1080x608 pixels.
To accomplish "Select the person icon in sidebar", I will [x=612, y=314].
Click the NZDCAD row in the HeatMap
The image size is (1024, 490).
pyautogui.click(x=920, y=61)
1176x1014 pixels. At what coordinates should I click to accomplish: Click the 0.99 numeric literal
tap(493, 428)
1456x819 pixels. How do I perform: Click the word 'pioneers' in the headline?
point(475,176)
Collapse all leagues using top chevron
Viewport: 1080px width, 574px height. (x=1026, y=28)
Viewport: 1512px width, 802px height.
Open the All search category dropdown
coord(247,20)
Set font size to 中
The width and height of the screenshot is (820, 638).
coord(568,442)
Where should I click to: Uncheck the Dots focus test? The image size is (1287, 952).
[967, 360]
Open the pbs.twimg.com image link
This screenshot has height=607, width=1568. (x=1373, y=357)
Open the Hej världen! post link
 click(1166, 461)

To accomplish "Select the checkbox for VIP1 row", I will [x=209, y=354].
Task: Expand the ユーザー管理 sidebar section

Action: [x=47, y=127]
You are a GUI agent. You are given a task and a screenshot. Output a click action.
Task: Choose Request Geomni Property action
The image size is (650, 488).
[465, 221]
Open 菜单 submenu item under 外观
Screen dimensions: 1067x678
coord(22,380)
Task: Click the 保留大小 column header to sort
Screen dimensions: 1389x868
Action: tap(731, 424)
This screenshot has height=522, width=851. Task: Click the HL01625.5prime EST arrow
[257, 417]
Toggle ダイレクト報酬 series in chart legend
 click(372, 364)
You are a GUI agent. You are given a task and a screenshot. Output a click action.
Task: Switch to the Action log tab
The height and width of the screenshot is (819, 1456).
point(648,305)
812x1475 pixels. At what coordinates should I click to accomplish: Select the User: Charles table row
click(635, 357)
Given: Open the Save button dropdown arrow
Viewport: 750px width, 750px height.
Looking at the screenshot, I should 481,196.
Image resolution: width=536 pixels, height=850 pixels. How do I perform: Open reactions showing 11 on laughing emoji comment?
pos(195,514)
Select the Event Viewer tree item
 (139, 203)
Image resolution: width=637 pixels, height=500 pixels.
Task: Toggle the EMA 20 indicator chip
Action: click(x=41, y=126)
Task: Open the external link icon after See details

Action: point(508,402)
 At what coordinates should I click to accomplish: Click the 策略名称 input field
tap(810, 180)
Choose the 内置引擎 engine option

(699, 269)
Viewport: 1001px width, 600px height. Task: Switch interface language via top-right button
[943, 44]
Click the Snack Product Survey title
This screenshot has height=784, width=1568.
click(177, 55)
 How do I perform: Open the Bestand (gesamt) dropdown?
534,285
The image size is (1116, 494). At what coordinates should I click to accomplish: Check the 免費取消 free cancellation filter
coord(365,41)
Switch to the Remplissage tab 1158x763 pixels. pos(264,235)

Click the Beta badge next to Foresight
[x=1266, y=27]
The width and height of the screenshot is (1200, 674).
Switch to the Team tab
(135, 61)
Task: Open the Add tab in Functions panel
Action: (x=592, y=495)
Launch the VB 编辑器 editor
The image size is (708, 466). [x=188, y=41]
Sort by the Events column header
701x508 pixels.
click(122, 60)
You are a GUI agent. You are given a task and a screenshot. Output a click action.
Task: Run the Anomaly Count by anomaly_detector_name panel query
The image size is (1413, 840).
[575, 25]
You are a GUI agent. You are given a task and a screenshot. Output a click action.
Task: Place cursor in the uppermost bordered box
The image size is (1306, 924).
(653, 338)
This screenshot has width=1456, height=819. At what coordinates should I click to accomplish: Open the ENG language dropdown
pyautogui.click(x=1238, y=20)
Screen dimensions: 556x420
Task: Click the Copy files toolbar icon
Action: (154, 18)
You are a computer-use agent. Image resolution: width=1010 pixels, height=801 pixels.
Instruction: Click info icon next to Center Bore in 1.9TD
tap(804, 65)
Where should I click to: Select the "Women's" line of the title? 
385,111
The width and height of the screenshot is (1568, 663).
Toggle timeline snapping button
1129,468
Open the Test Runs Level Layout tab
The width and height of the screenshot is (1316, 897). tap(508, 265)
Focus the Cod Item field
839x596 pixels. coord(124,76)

-- -- --

▶ WHAT IS BEING ASKED:
Nothing should be omitted or altered. Retype the records exactly.

▶ RESPONSE BOX:
1080x608 pixels.
To accomplish "Select the person icon in sidebar", I will [x=612, y=314].
Click the NZDCAD row in the HeatMap
The image size is (1024, 490).
pyautogui.click(x=920, y=61)
1176x1014 pixels. At what coordinates should I click to accomplish: Click the 0.99 numeric literal
tap(493, 428)
1456x819 pixels. How do I perform: Click the word 'pioneers' in the headline?
point(475,176)
Collapse all leagues using top chevron
Viewport: 1080px width, 574px height. (x=1026, y=28)
Viewport: 1512px width, 802px height.
Open the All search category dropdown
coord(247,20)
Set font size to 中
The width and height of the screenshot is (820, 638).
coord(568,442)
Where should I click to: Uncheck the Dots focus test? The image size is (1287, 952).
[967, 360]
Open the pbs.twimg.com image link
This screenshot has height=607, width=1568. (x=1373, y=357)
Open the Hej världen! post link
 click(1166, 461)

To accomplish "Select the checkbox for VIP1 row", I will [x=209, y=354].
Task: Expand the ユーザー管理 sidebar section

Action: [x=47, y=127]
You are a GUI agent. You are given a task and a screenshot. Output a click action.
Task: Choose Request Geomni Property action
The image size is (650, 488).
[465, 221]
Open 菜单 submenu item under 外观
Screen dimensions: 1067x678
coord(22,380)
Task: Click the 保留大小 column header to sort
Screen dimensions: 1389x868
Action: tap(731, 424)
This screenshot has height=522, width=851. Task: Click the HL01625.5prime EST arrow
[257, 417]
Toggle ダイレクト報酬 series in chart legend
 click(372, 364)
You are a GUI agent. You are given a task and a screenshot. Output a click action.
Task: Switch to the Action log tab
The height and width of the screenshot is (819, 1456).
point(648,305)
812x1475 pixels. At what coordinates should I click to accomplish: Select the User: Charles table row
click(635, 357)
Given: Open the Save button dropdown arrow
Viewport: 750px width, 750px height.
Looking at the screenshot, I should 481,196.
Image resolution: width=536 pixels, height=850 pixels. How do I perform: Open reactions showing 11 on laughing emoji comment?
pos(195,514)
Select the Event Viewer tree item
 (139, 203)
Image resolution: width=637 pixels, height=500 pixels.
Task: Toggle the EMA 20 indicator chip
Action: click(x=41, y=126)
Task: Open the external link icon after See details

Action: point(508,402)
 At what coordinates should I click to accomplish: Click the 策略名称 input field
tap(810, 180)
Choose the 内置引擎 engine option

(699, 269)
Viewport: 1001px width, 600px height. Task: Switch interface language via top-right button
[943, 44]
Click the Snack Product Survey title
This screenshot has height=784, width=1568.
click(177, 55)
 How do I perform: Open the Bestand (gesamt) dropdown?
534,285
The image size is (1116, 494). At what coordinates should I click to accomplish: Check the 免費取消 free cancellation filter
coord(365,41)
Switch to the Remplissage tab 1158x763 pixels. pos(264,235)

Click the Beta badge next to Foresight
[x=1266, y=27]
The width and height of the screenshot is (1200, 674).
Switch to the Team tab
(135, 61)
Task: Open the Add tab in Functions panel
Action: (x=592, y=495)
Launch the VB 编辑器 editor
The image size is (708, 466). [x=188, y=41]
Sort by the Events column header
701x508 pixels.
click(122, 60)
You are a GUI agent. You are given a task and a screenshot. Output a click action.
Task: Run the Anomaly Count by anomaly_detector_name panel query
The image size is (1413, 840).
[575, 25]
You are a GUI agent. You are given a task and a screenshot. Output a click action.
Task: Place cursor in the uppermost bordered box
The image size is (1306, 924).
(653, 338)
This screenshot has width=1456, height=819. At what coordinates should I click to accomplish: Open the ENG language dropdown
pyautogui.click(x=1238, y=20)
Screen dimensions: 556x420
Task: Click the Copy files toolbar icon
Action: (154, 18)
You are a computer-use agent. Image resolution: width=1010 pixels, height=801 pixels.
Instruction: Click info icon next to Center Bore in 1.9TD
tap(804, 65)
Where should I click to: Select the "Women's" line of the title? 
385,111
The width and height of the screenshot is (1568, 663).
Toggle timeline snapping button
1129,468
Open the Test Runs Level Layout tab
The width and height of the screenshot is (1316, 897). tap(508, 265)
Focus the Cod Item field
839x596 pixels. coord(124,76)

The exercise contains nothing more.